Todd Kim, Assistant attorney general at the U.S. Department of Justice Environment and Natural Resources Division (ENRD), delivered Observationsat the American Bar Associations’ National Environmental Enforcement Conference, December 14, 2021. He gave insight into the DOJ’s priorities in environmental enforcement. These included criminal enforcement, climate change and environmental justice.
Kim stated that enforcement’s purpose was to incentivize businesses to comply with the law by deterrence and provide a level playing ground, while protecting the public health and the environment. He said that DOJ has given priority to fighting corporate crime and is revising the applicable polices. ENRD will be considering pursuing environmental and nonenvironmental crimes as well as a business’ environmental and/or non-environmental track records in prosecution decisions.
Kim focused on sector-wide enforcement methods, citing the Petroleum Refinery Initiative which involved settlements covering 112 refineries across 37 states since 2000. Kim expressed an interest in deeper identification of all parties in a business as well as the entire supply chain. This could be especially important for importers and distributors of pesticides and chemicals as well as wood products.

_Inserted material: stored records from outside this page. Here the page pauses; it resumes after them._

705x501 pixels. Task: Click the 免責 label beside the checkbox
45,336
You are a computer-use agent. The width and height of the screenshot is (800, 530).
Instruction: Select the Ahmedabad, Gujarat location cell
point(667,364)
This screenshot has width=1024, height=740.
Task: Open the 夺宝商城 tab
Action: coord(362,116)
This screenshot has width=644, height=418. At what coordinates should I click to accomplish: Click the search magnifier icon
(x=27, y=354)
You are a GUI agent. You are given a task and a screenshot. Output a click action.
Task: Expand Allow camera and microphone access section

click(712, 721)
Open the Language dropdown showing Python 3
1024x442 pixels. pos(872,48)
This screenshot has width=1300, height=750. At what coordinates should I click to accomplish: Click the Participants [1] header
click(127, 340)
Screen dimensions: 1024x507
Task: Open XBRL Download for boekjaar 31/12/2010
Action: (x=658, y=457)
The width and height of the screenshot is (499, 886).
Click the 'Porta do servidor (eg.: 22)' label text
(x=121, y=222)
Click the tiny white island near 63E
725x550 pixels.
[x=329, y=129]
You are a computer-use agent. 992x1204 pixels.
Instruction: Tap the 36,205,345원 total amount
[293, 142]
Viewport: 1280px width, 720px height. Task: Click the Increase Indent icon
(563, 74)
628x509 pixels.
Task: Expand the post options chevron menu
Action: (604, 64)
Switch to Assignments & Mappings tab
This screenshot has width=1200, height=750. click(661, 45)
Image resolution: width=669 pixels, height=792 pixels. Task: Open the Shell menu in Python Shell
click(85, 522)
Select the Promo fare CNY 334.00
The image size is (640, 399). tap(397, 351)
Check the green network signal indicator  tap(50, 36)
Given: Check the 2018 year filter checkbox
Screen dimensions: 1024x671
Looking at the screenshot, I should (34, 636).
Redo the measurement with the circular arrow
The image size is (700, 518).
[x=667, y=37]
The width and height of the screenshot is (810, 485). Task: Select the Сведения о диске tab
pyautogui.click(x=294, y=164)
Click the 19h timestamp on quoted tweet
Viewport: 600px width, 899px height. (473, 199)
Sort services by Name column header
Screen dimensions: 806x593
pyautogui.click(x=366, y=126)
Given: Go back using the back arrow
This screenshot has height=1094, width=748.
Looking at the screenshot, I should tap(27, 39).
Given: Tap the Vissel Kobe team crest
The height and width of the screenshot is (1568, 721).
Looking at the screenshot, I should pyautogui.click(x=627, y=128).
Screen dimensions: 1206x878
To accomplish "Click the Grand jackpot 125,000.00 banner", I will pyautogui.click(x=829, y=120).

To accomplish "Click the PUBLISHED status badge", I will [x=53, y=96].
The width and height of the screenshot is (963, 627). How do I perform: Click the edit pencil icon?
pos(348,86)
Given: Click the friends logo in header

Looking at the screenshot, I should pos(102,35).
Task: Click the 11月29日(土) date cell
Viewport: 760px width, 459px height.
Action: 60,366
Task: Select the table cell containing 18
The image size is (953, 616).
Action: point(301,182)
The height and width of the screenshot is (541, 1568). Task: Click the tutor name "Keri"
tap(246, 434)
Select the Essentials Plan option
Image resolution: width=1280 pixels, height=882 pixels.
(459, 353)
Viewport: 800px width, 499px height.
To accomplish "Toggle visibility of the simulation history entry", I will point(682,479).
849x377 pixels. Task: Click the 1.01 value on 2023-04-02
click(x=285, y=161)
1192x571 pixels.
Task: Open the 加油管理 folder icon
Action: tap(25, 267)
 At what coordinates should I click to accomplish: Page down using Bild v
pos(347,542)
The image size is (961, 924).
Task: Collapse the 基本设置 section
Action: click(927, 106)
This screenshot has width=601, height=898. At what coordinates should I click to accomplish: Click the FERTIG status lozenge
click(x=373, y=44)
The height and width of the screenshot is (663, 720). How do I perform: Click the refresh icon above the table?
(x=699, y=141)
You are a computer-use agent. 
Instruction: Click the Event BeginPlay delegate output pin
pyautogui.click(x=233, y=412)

Kim noted that climate change and environmental injustice are the most important issues with these tools in mind. Kim indicated that he would enforce stricter regulations regarding air emissions from petrochemical facilities and from facilities equipped with refrigeration systems. For environmental justice, he gave a general assurance that ENRD is paying closer attention to potential violations in communities where people of color and those with low income may be disproportionately affected or exposed to environmental hazards and harms.